I am not sure what you mean. In doubt, I'd say generic containers everywhere instead of hardcoded Float64
Refactoring tests is a major point blocking #823. I was considering 1.0 not only from the semver point of view, but also as signal of readiness and robustness of the library. Documentation here is also documenting clearly what is required as interface for a distribution, otherwise any removal afterwards is breaking
Refactoring tests is a major point blocking #823.
Not really: we could merge #823, it's just that the keyword constructors aren't really being tested.
Not really: we could merge #823, it's just that the keyword constructors aren't really being tested.
Not testing the keyword constructor would be problematic, we would merge something we are not able to test against moving forward.
Ok for #823 before 1.0 yes, even if we don't need to see 2.0 as a super-distant milestone, unlike the Julia project itself. DifferentialEquations has been moving on with major releases
@non-Jedi if you want to pick up some issues from there feel free :) I tagged a bunch of issues as up-for-grabs
Also: @cscherrer, this one is still open and could potentially lead to breaks https://github.com/JuliaStats/Distributions.jl/issues/771
Please consider also #911, which I think could also lead to breaking changes.
It's not major, it could lead to breaking change but nothing awful, and always fixable by specifying types
Not if you add a deprecation fallback, but anyway yes this will be better done before 1.0 to be able to break it
As far as breaking changes are concerned before 1.0, can I also put in a vote for design issues with mixture models - specifically, but not only, combining discrete and continuous distributions to get discontinuous distributions - I'm gathering thoughts in #925 (and on slack). Also fixing discrete distributions having to be Ints rather than any countable set - see #916 for example - will be mildly breaking.
#916 would be breaking since it modifies the existing DiscreteNonParametric
distribution. But we could add a new distribution, separate from the existing DiscreteNonParametric
, that allows the support to be any countable set. And that wouldn't be breaking, if it were a new distribution.
But in any event, extending Discrete
to allow any countable set rather than just Int
s (which is the current spec) and Real
s rounded or floored to Int
s would be breaking (albeit in ways that hopefully no-one is using), wouldn't it? I know you're only doing part of that at the moment, you're just doing non-Number
s, but it seems a logical thing to do too, and any code that depends on discrete distributions being integer-based will break anyway...
@datnamer
What's needed for GPU support?
I am not sure what you mean. In doubt, I'd say generic containers everywhere instead of hardcoded Float64
Also it seems that a common use case in deep learning is not effeciently handled by the current design.
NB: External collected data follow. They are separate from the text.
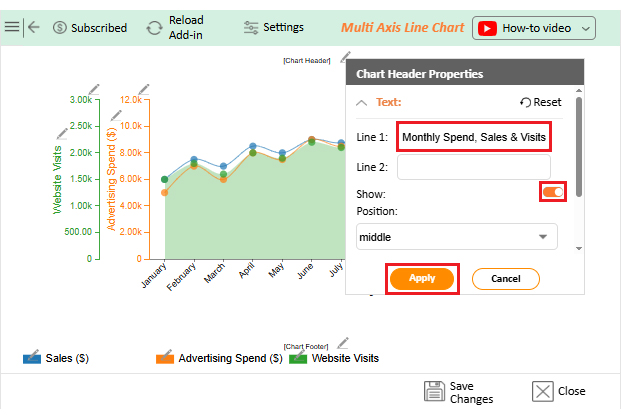Toggle the Show header switch
Image resolution: width=621 pixels, height=419 pixels.
[x=553, y=191]
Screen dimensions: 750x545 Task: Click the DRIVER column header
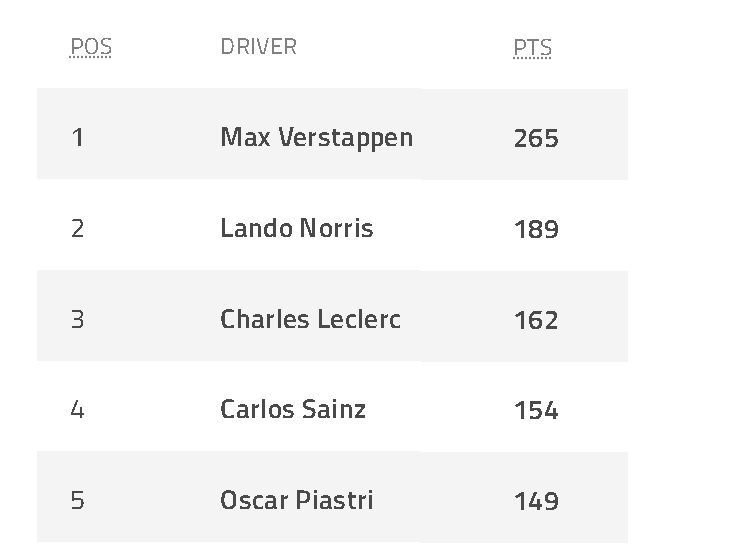point(259,47)
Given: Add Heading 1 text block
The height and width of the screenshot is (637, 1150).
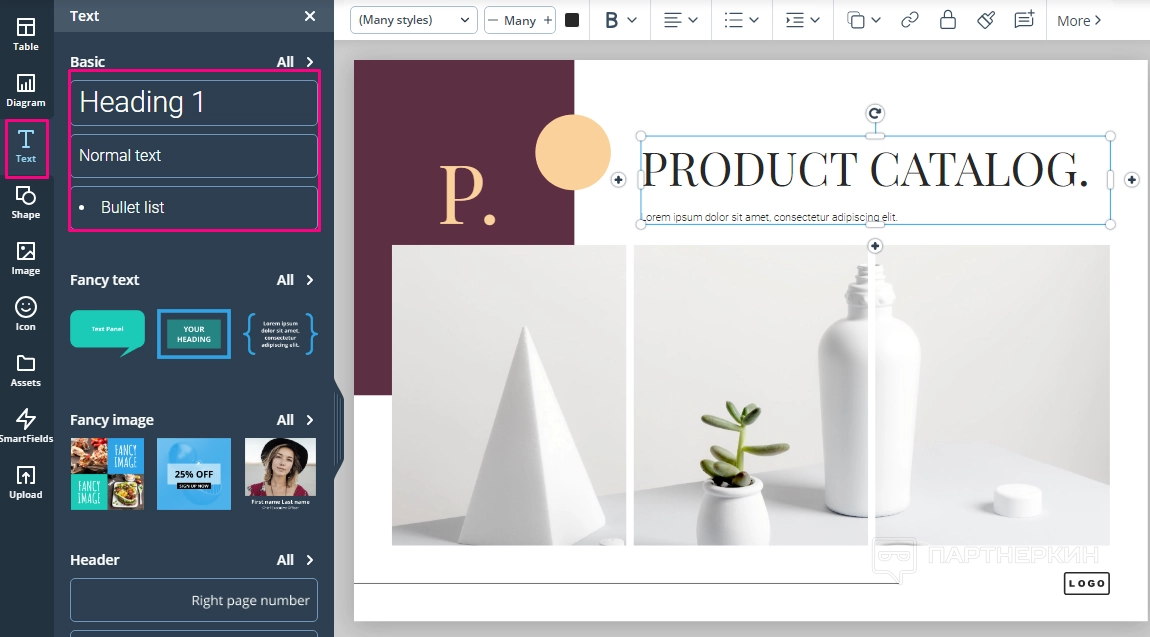Looking at the screenshot, I should 193,102.
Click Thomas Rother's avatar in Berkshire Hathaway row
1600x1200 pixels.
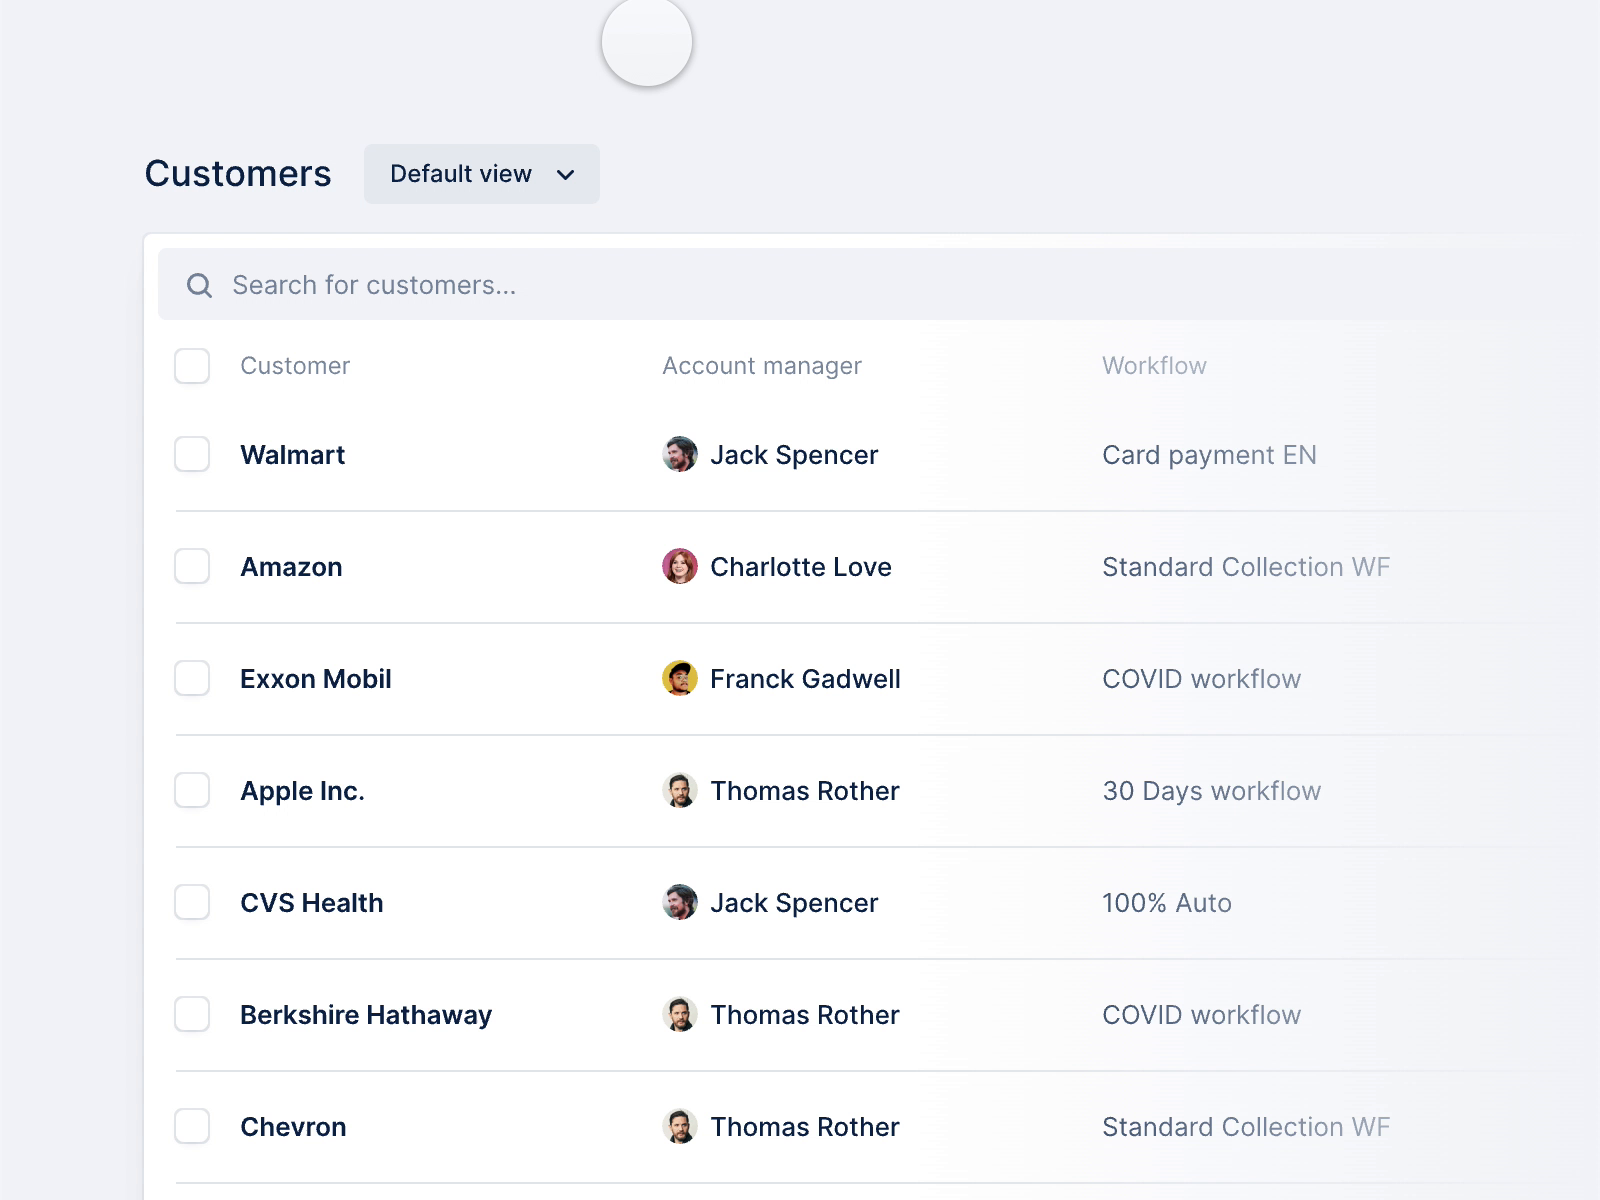[680, 1014]
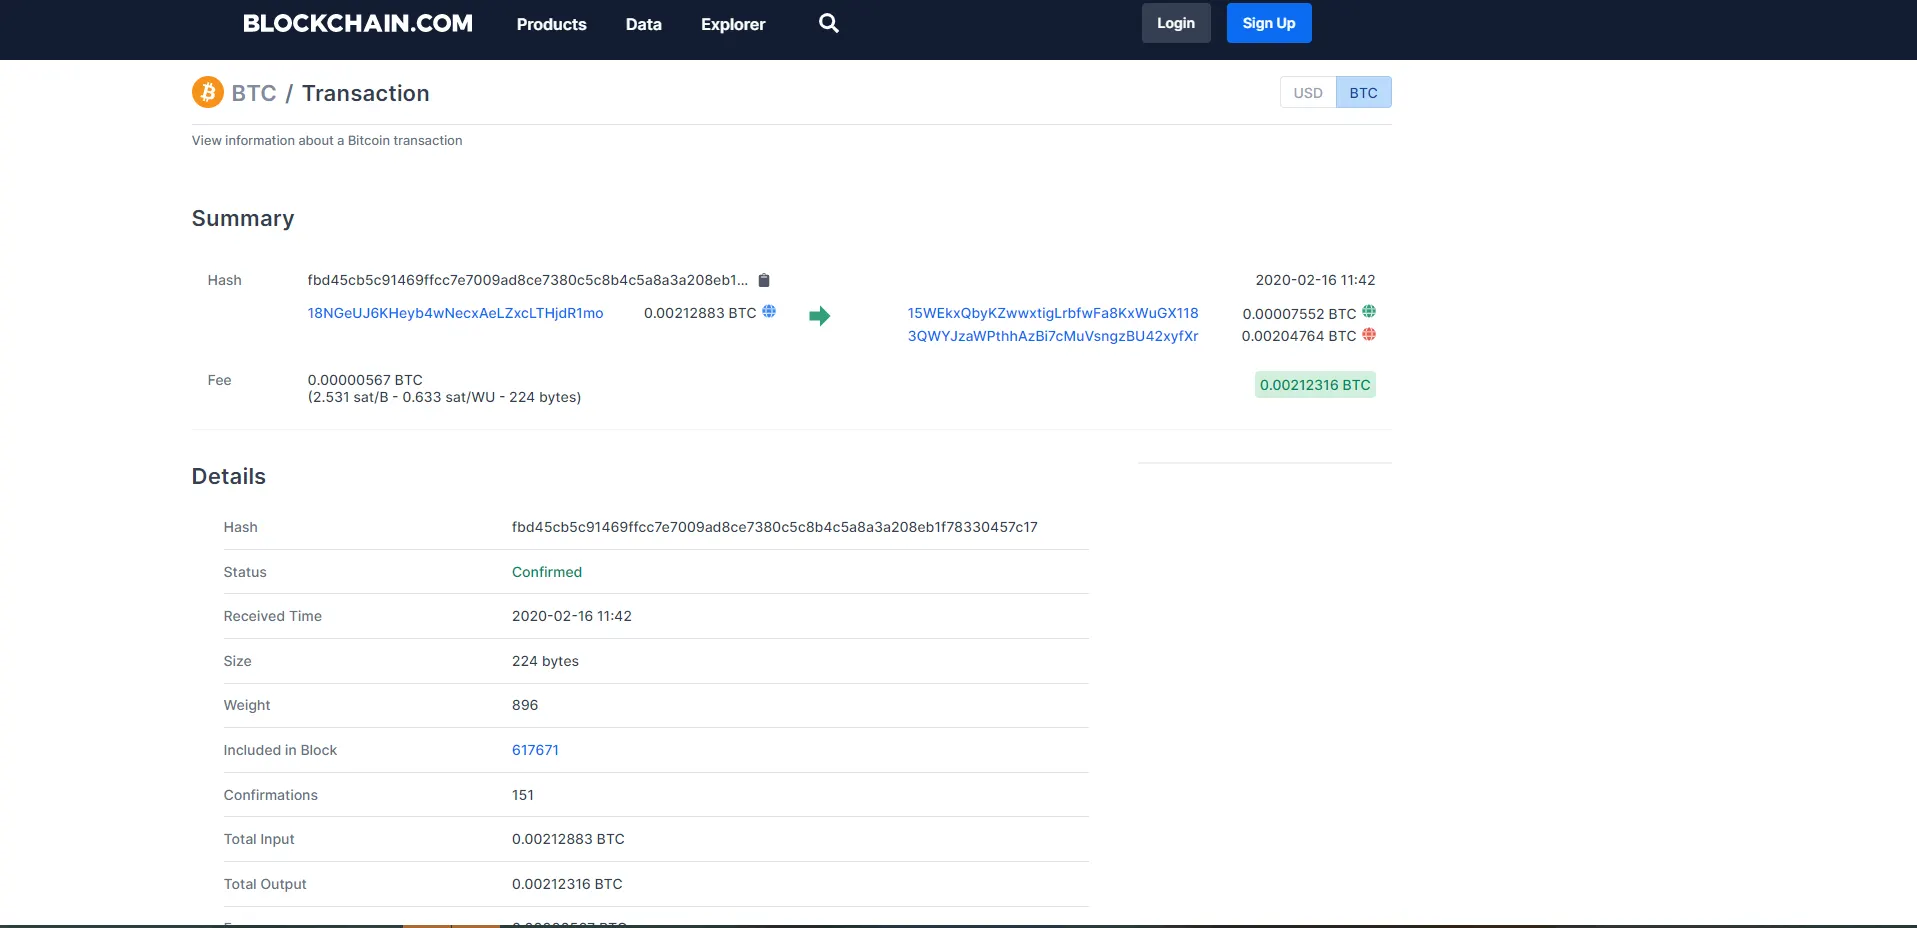Click red globe icon beside 0.00204764 BTC
1917x928 pixels.
(1369, 335)
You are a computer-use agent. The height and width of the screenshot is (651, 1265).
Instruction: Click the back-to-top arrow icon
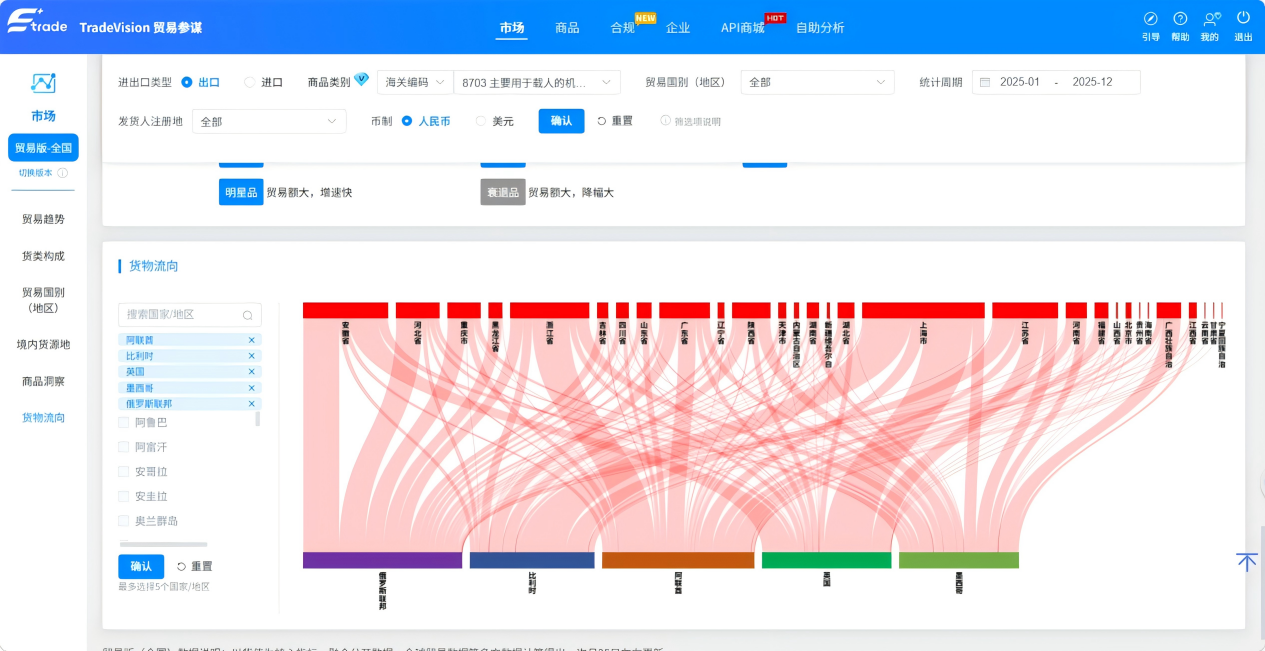pyautogui.click(x=1246, y=562)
Say we have a vector of Isotropic Gaussian vg = [MvNormal(mu1, sig1), MvNormal(mu2, sig2), ...]
and I'd like to draw one sample from each Gaussian rand.(vg)
. This operation is much faster if all mu
s and sig
are concatenated into matrix and the sampling needs only be done once via matix operations, which is fast in GPU. I think this is a general pattern in deep learning and could be accelerated by GPUs. Any idea if this kind of "GPU batch operation" would be somehow supported?
@xukai92 would this imply a large sparse covariance matrix of the stacked random variables?
Yes I believe this is one way to say it.
My vote would be to just release 1.0.0 as is, so that we get the full richness of semver going forward, it just makes the life of downstream packages so much easier.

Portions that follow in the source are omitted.